Exercise prompt –
Reproduce, word for word, the stretch from "Thursday, June 17, 2010" through "just randomly writing." in the blog post below about an engagement in Second Life.

Given passage –
----------

Thursday, June 17, 2010

Random Writings/Ramblings

I know it's been awhile, but I just didn't know what to write about. And today I'm bored (as usual), so I'm just randomly writing.

Being engaged in Second Life has been one of the most exciting, scary, thrilling, and sad to say drama-filled experiences of my entire life. I've found someone who loves me for me; short temper, mood swings, and imperfect self-image included. He does love me, yes, but sometimes it's been hard to hold on to him. I've fought my hardest to keep him. I'm not giving up on him, although almost everybody I've talked to tells me I should. I'm a crazy girl, I'm in love, deeply, passionately, movingly, head-over-heels in love with this man. I couldn't be happier that we're married, the big day is in less than 2 weeks; thinking about that makes me excited, but then I remember how much I still have to do. Invitations, song playlist, flowers.. *sigh* it's a bit overwhelming, and my fiancee says he doesn't care, but I know he just says that to mess with me. He's fun like that, he stays up with me and Ade into the latest hours of the night playing Greedy Greedy, or listening to me sing along to my music, or laughing when I accidentally pull my hair. He laughs in a playful way and agrees with me and Ade that I need a padded room and a helmet. He's fun, something I've needed lately.

----------

Dataset excerpts –
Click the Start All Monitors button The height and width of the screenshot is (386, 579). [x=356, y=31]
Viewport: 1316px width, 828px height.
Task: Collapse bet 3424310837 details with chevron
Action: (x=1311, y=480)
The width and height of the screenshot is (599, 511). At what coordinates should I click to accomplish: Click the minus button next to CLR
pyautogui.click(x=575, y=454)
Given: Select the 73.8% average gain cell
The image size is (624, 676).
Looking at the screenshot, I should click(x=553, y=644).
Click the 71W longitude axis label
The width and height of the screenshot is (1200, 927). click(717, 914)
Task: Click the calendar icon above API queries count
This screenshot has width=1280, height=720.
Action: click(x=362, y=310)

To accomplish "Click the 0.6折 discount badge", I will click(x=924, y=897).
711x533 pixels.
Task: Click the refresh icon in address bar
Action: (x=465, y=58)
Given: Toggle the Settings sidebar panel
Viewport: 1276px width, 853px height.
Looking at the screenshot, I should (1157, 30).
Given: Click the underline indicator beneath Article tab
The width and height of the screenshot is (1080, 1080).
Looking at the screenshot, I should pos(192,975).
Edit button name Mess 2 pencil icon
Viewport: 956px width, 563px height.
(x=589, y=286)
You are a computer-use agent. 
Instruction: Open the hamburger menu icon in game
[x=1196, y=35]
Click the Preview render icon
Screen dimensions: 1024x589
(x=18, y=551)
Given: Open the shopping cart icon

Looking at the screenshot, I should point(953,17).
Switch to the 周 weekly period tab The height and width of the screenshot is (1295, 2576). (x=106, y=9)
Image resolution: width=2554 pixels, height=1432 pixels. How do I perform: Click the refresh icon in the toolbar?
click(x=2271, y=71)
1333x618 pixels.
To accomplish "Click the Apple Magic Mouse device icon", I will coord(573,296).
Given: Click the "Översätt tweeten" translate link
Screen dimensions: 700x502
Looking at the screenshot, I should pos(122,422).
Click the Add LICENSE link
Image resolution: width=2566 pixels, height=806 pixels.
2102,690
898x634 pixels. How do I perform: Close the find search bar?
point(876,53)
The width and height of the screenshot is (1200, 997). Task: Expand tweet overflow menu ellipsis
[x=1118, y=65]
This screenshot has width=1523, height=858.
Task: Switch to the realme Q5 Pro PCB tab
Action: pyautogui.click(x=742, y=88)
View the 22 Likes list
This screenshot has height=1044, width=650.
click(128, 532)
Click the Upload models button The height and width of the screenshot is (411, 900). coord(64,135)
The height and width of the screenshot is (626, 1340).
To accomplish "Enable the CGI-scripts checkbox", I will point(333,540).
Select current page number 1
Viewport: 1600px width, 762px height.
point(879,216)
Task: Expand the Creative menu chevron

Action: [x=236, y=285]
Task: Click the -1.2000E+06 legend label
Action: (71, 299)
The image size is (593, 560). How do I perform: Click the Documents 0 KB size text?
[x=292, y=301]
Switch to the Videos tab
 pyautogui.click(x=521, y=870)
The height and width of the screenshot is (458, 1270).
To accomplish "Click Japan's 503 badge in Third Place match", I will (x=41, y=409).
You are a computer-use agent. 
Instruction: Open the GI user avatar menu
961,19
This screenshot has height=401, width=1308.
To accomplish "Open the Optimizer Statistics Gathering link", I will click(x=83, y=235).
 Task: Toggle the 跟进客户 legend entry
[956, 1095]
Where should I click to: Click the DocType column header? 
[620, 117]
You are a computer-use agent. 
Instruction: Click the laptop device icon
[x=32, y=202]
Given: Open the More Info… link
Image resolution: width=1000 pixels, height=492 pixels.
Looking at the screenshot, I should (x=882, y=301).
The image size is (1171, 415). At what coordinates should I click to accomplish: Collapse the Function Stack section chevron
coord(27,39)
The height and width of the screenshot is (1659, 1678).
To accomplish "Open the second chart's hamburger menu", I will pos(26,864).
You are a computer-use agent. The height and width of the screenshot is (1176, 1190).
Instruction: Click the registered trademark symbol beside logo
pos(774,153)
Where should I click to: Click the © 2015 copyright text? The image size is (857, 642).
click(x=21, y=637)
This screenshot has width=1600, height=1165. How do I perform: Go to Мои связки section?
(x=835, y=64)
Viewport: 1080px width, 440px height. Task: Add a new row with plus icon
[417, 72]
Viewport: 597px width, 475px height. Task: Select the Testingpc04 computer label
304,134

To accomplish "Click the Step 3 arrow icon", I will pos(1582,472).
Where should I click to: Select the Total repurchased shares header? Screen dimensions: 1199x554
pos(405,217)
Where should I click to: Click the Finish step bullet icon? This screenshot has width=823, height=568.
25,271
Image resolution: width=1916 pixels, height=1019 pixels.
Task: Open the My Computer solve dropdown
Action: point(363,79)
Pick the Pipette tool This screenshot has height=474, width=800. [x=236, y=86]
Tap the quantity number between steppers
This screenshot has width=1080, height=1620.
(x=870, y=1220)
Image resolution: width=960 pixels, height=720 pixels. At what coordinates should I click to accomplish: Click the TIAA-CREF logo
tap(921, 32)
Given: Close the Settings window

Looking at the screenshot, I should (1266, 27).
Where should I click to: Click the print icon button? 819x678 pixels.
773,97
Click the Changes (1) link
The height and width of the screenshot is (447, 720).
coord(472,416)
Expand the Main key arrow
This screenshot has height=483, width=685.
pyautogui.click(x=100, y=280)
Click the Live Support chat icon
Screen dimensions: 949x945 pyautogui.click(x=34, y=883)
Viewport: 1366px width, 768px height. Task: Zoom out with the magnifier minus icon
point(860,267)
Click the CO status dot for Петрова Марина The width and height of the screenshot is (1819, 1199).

----------

Response –
Thursday, June 17, 2010

Random Writings/Ramblings

I know it's been awhile, but I just didn't know what to write about. And today I'm bored (as usual), so I'm just randomly writing.